Chiesi Group has signed a worldwide license agreement with Swedish biotech Key2Brain to accelerate the development of blood-brain barrier (BBB)-crossing enzyme replacement therapies (ERTs) for lysosomal storage disorders, including alpha-mannosidosis and Krabbe disease.

The agreement builds on a partnership established in 2022, and will now move forward with positive in vivo proof-of-concept data for two investigational therapies. It also provides a framework for adding further ERT candidates using Key2Brain’s proprietary BBB-crossing platform.

The collaboration brings together Key2Brain’s expertise in crossing the BBB with Chiesi Global Rare Diseases’ clinical and commercial development capabilities. The companies aim to address critical unmet needs for patients affected by ultra-rare, neurodegenerative conditions for which therapeutic options remain extremely limited.

“At Chiesi Global Rare Diseases, we are deeply committed to building a sustainable pipeline in rare diseases by embracing emerging technologies that can enhance the treatment landscape,” said Giacomo Chiesi, executive vice president at Chiesi Global Rare Diseases.

“This agreement exemplifies that vision—working to address areas of profound unmet medical need, including neurodegenerative manifestations of ultra-rare diseases like alpha-mannosidosis and Krabbe disease. For too many families, there are still no therapeutic options. Our goal is to bring them hope where today there is none.”

Under the agreement, Key2Brain grants Chiesi a worldwide, royalty-bearing license to develop and commercialise two BBB-penetrating ERTs. Chiesi will fully fund all ongoing and future development activities, and Key2Brain will receive an upfront payment as well as milestone payments and tiered royalties based on sales.

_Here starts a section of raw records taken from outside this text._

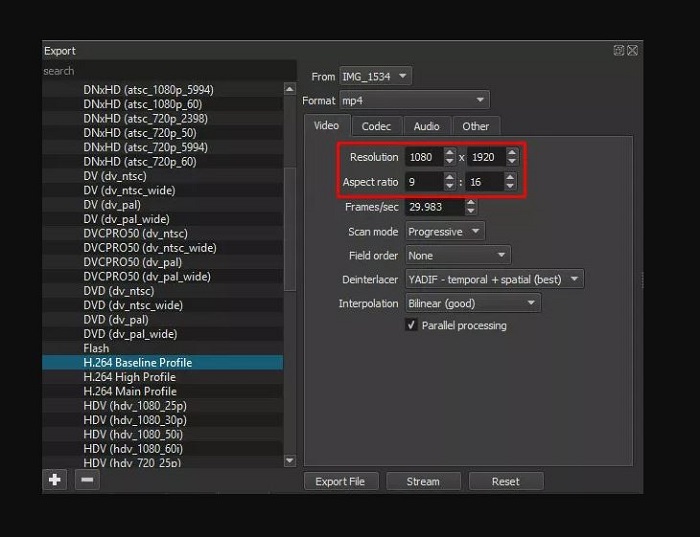Close the Export panel with X icon
Image resolution: width=700 pixels, height=537 pixels.
(x=632, y=50)
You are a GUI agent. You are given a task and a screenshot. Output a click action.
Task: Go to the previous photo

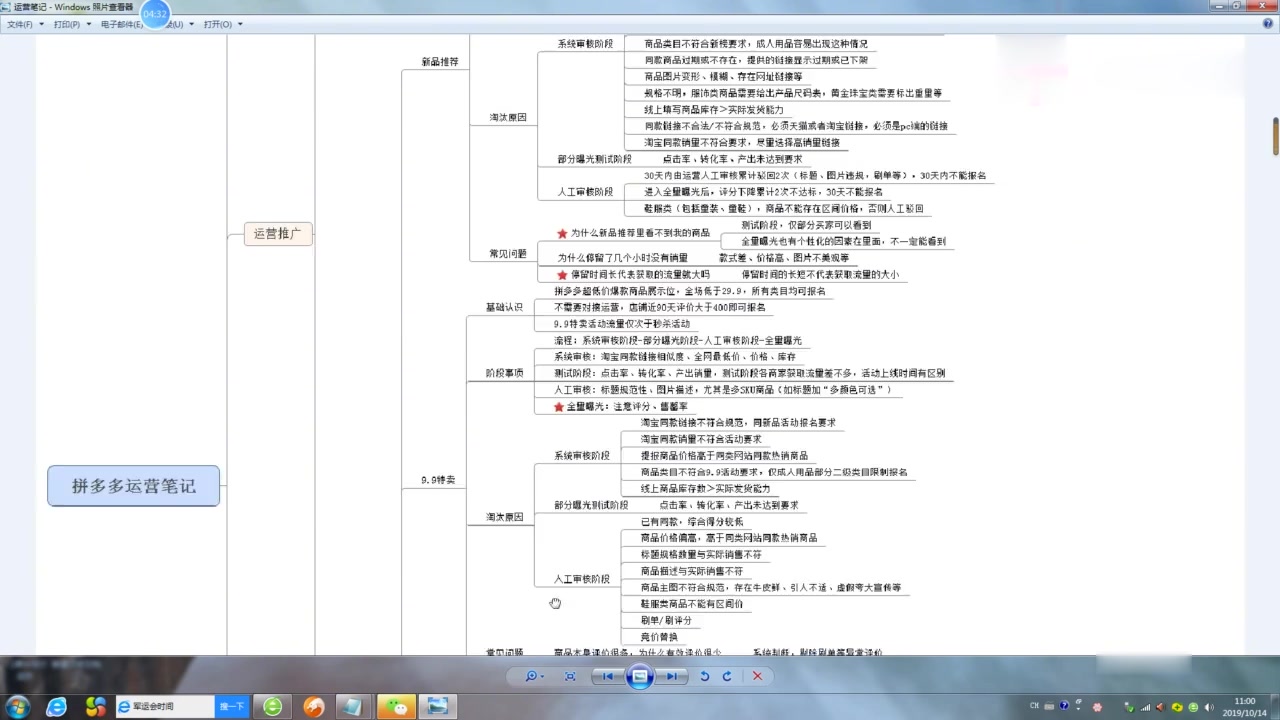point(606,676)
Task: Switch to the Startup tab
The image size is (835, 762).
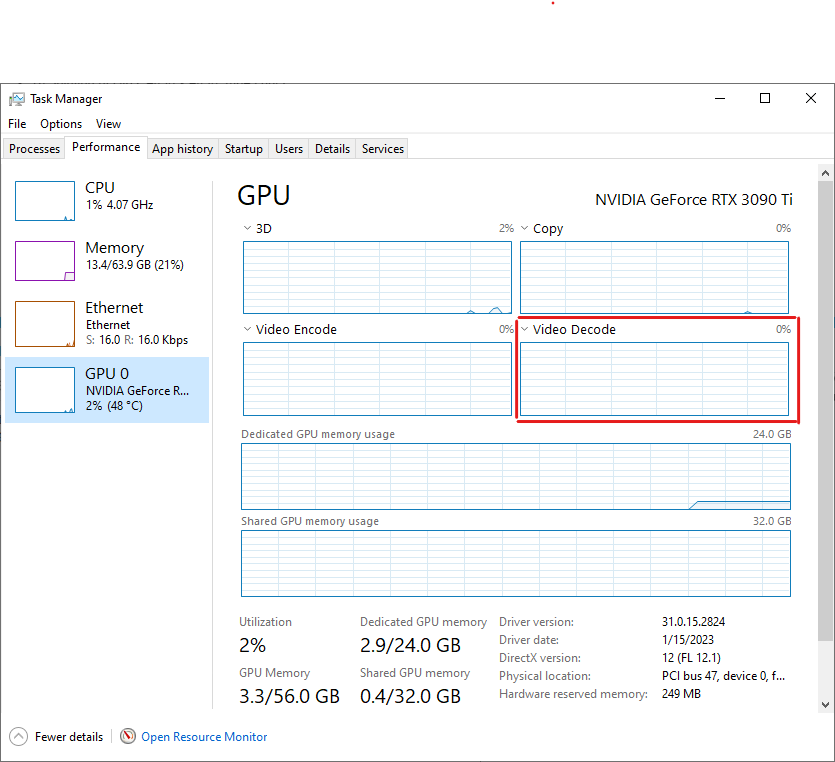Action: (243, 149)
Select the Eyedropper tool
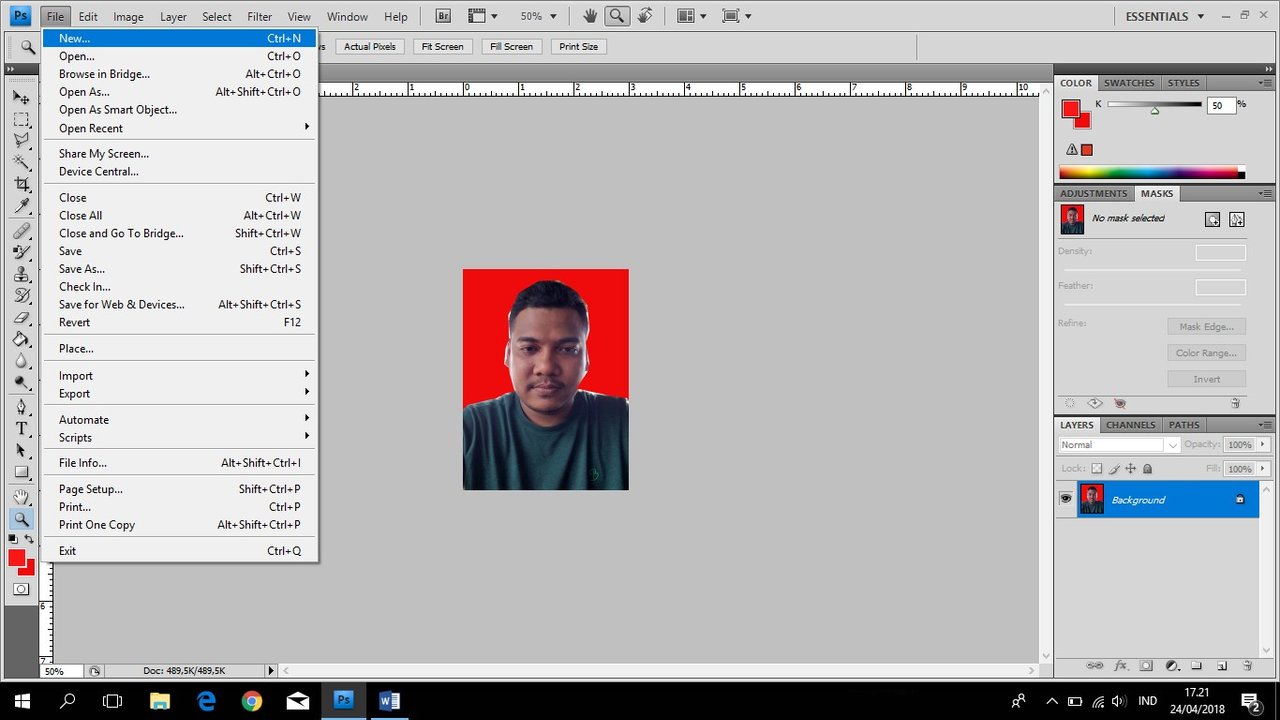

The agreement includes the potential for expanding the license to include additional programs using Key2Brain’s BBB-crossing technology. This creates an opportunity to build a broader pipeline of central nervous system-directed therapies for lysosomal storage disorders and other conditions.

“This exciting collaboration continuation with Key2Brain represents a strategic opportunity to build on the progress we’ve already made together,” said Mitch Goldman, senior vice president of R&D at Chiesi Global Rare Diseases. “By combining our deep therapeutic expertise with Key2Brain’s proprietary BBB-crossing platform technology, we aim to enhance the biodistribution, efficacy and tolerability of promising therapies that have historically faced challenges reaching the central nervous system. Together, our goal is to unlock new therapeutic pathways for patients with lysosomal storage disorders, ultimately delivering meaningful and lasting innovation.”

Key2Brain’s founder and CEO, Elisabet Sjöström, added: “Expanding our relationship with Chiesi Global Rare Disease allows us to build on a clinically validated foundation to address the neurological complications of lysosomal storage disorders, including alpha-mannosidosis and Krabbe disease.

“Through this agreement, we aim to accelerate the research of potential breakthrough therapies that address these neurodegenerative conditions. We believe this partnership serves as a testament to the versatility and competitiveness of our BBB-crossing technology, unique features that are being utilized in Key2Brain’s development of our proprietary next-generation brain-targeting therapies.”

Chiesi, a certified B Corp, is one of few global companies to formalise social responsibility into its corporate structure as a Benefit Corporation. With more than 7,500 employees and affiliates in 31 countries, its Global Rare Diseases unit is focused on delivering innovation in underserved areas, particularly for rare and ultra-rare conditions.